Physician, teach thyself

Education can also be a key component in improving discharge summaries, reports Jennifer S. Myers, ACP Member, a hospitalist and patient safety officer at the University of Pennsylvania. Despite the availability of a dictation card with guidelines, she said, "we were getting very lengthy summaries that were," too much of the H & P and too little of the hospital course." As at Monmouth Medical Center, discharge medications might be left out while extraneous test results would be included. "There was no consistency.

During 2004 and 2005, Dr. Myers and her colleagues did a randomized study of an educational intervention on dischargesummary best practices. All interns received either no teaching (the usual practice), a lecture about how to dictate a quality summary which featured examples of good vs. poor quality summaries, or the lecture plus an individual review session where their own summaries were reviewed with a hospitalist attending present for feedback.

The summaries were then graded with an evaluation tool created by the researchers that examined such factors as the inclusion of all proper summary contents, as well as subjective items like readability and brevity. "The group that got the lecture plus feedback had the greatest improvement in summary content, ,organization, and overall readability" Dr. Myers said. "The piece that improved the most was organization: they actually put in headings or left them out as appropriate."

The hospitalists also surveyed residents on their comfort level with the discharge summaries. "Prior to the training, the majority of interns did not feel comfortable with the process, had not had previous training in discharge summary best practices, and wanted to learn to improve their skills," Myers says. "The groups that got the intervention liked the teaching, thought it was useful, and recommended it for future intern classes."

That's the sticking point in practice. Although the required lecture has been incorporated, as part of one of the monthly intern reports in lieu of a clinical case, systematizing the feedback element has proven harder.

"We have a group of 11 hospitalists. At any given time on service, they can pull summaries and review them with interns. That always gets high marks," said Dr. Myers. "We've not been able to implement a hard and fast rule that every intern has to have a summary reviewed, because there are so many competing educational initiatives, but I think we're doing better than we were before when the quality of these summaries got no attention whatsoever."

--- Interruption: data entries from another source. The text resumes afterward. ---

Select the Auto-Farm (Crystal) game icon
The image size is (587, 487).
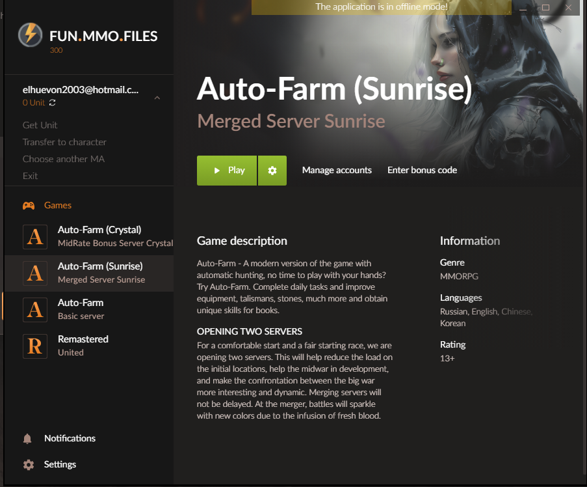(35, 236)
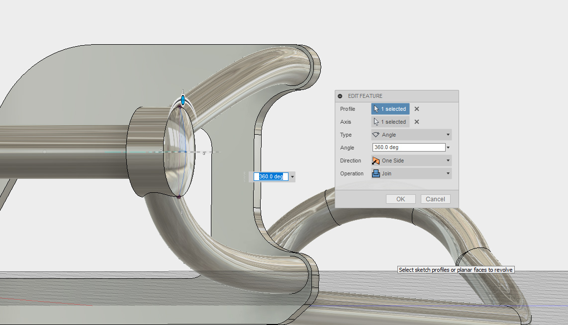This screenshot has width=568, height=325.
Task: Click the Angle input field in dialog
Action: pos(408,148)
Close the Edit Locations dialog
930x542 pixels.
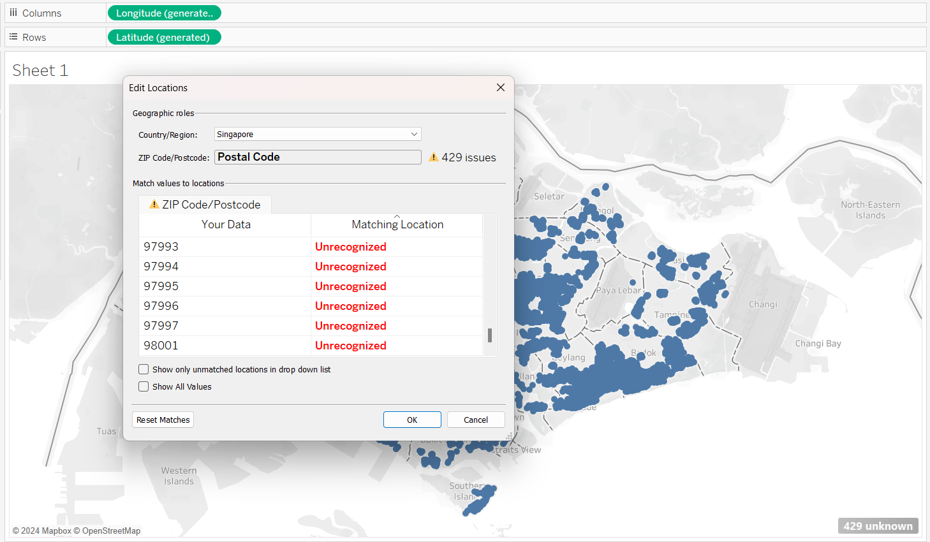(501, 88)
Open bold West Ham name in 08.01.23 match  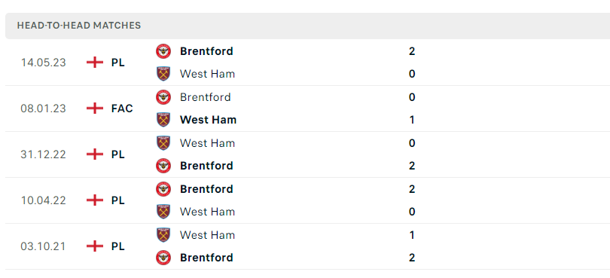208,120
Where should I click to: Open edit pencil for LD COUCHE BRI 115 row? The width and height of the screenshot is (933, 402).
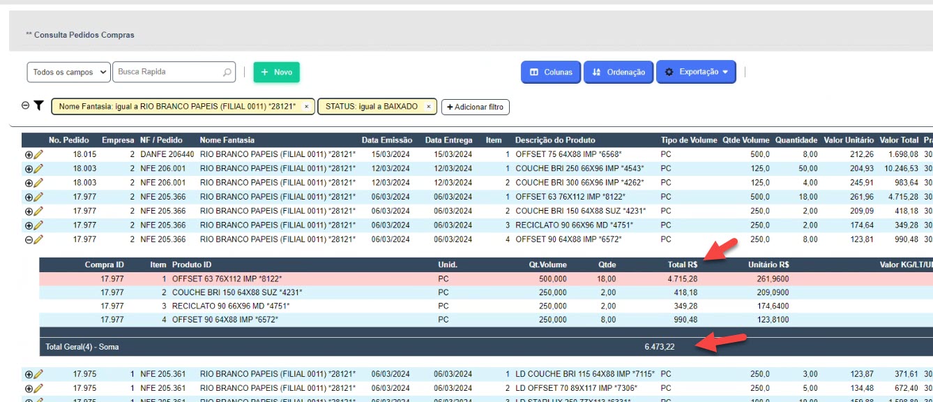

Will these initiatives and others like them solve the underlying problem of discharge summaries—how to improve the quality of patients' follow-up care by disseminating complete and accurate information? Lehigh Valley's Dr. Fitzgibbons isn't entirely sure.

"Discharge summaries have not always been something we've focused on," he said. "We ask residents to go back and try to find the source documents. If the person has been seen by a cardiologist or a hematologist during the hospitalization, looking at that consult is likely to yield more information. It can be complicated to collect, but if you're focusing on a particular problem, you're likely to know what file is going to be the appropriate one."

As hospitals transition to electronic medical records, there are other ways to retrieve information, he noted.

"The key elements are the reason for admission, discharge diagnosis, discharge meds and discharge plan," said Dr. Fitzgibbons. "If we said that those are the key things we want to have done properly and didn't have to worry about other information, we'd be more likely to do a better job of getting summaries that would be valuable to people."

Dr. Manning sees the discharge summary a little differently.

"To write an excellent discharge summary on the patient, you have to understand case thoroughly and fully—the pathophysiology, multi-system issues, time sequencing and all the nuances of what's important and less important," he said. "The discharge summary isn't just a chore: it is a precious and necessary patient safety device as well as a quintessential educational tool."